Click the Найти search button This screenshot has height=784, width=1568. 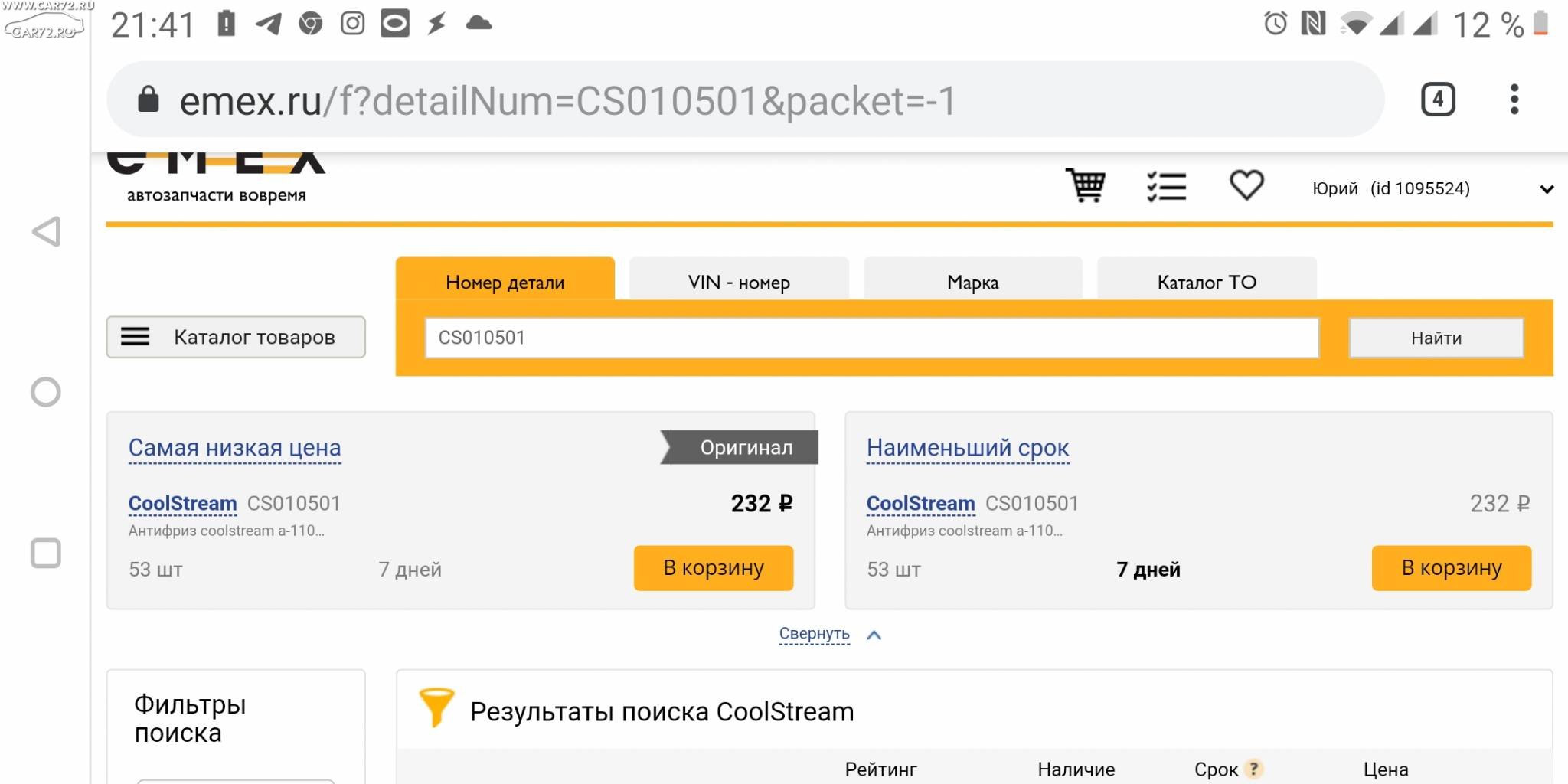[1436, 338]
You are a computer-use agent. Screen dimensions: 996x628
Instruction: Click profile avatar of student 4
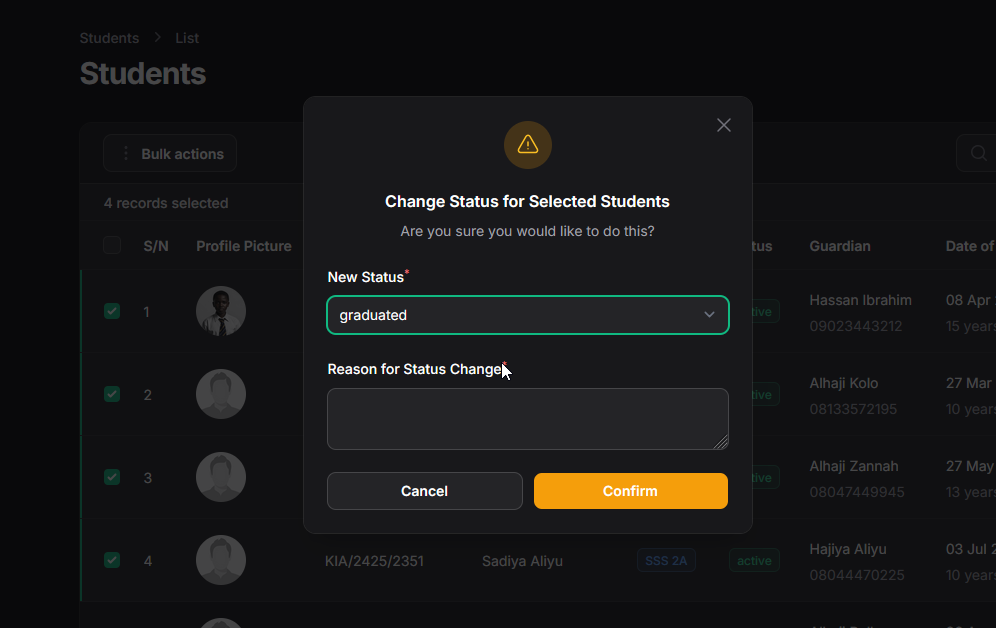pos(221,560)
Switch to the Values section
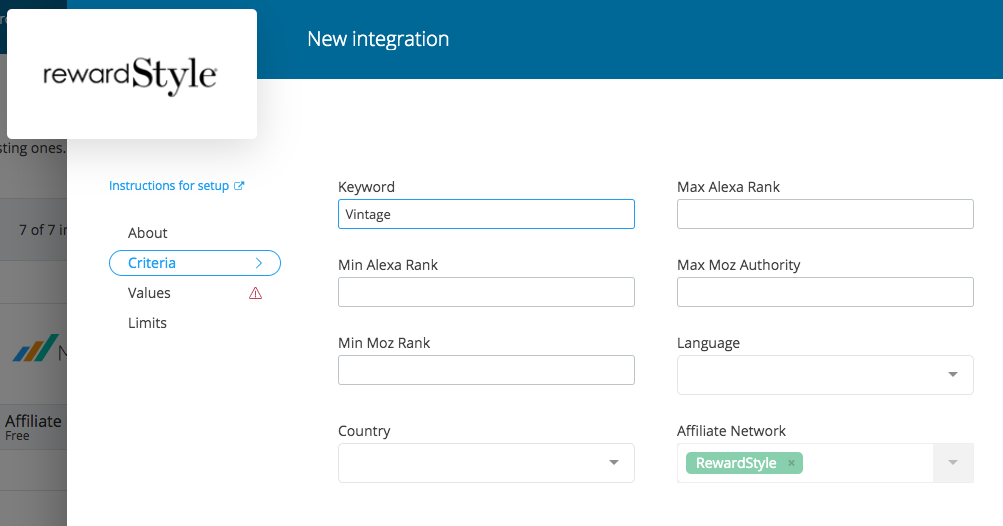This screenshot has height=526, width=1003. click(x=149, y=293)
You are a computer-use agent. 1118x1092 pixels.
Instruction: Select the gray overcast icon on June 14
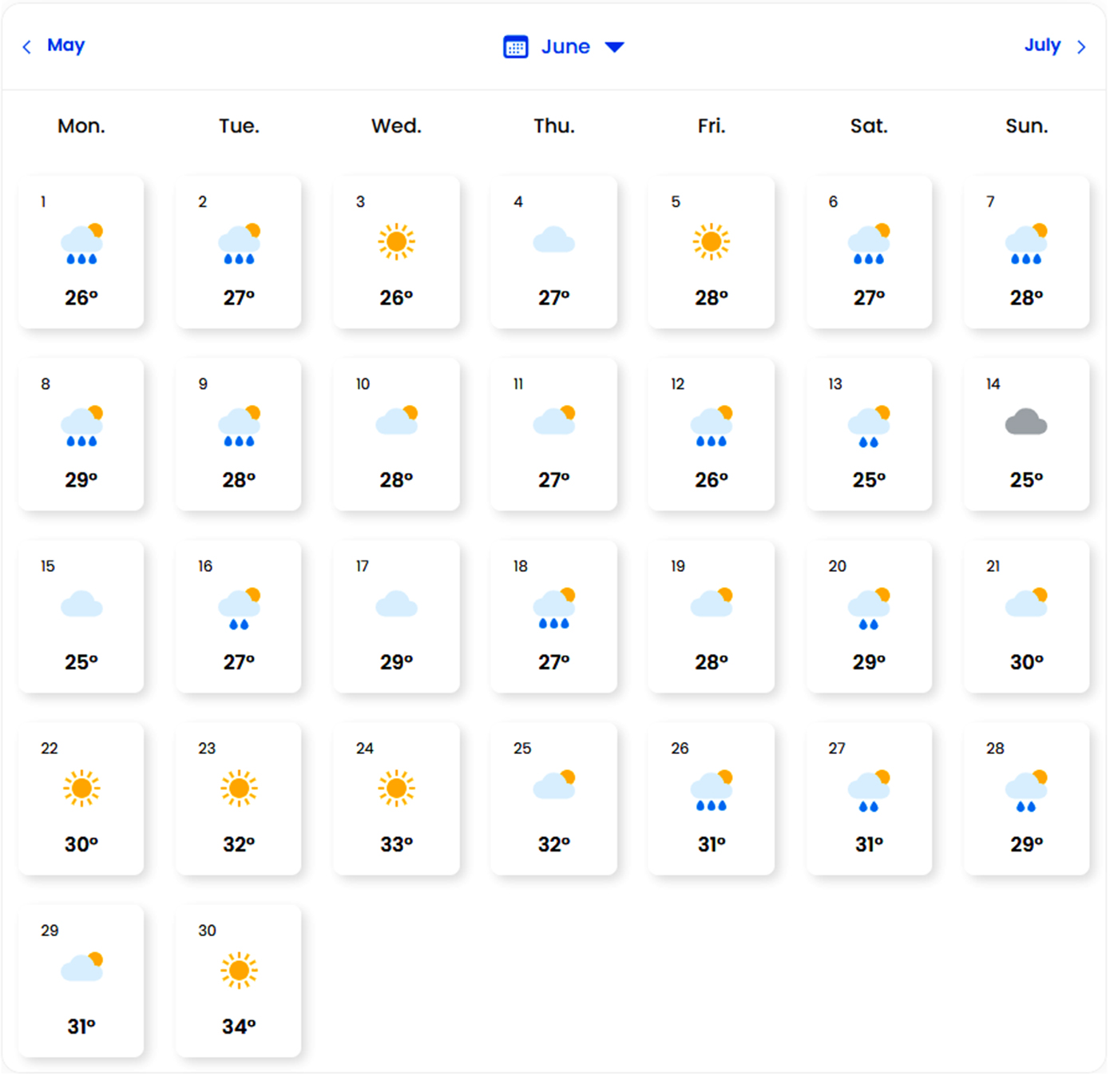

________

Your task is to reproduce exactly the lines running from the line that contains "Instruction: Click profile" to the end of the records, pictures excluded.

Response –
Instruction: Click profile avatar of student 4
pos(221,560)
Switch to the Values section
This screenshot has height=526, width=1003. click(x=149, y=293)
You are a computer-use agent. 1118x1092 pixels.
Instruction: Select the gray overcast icon on June 14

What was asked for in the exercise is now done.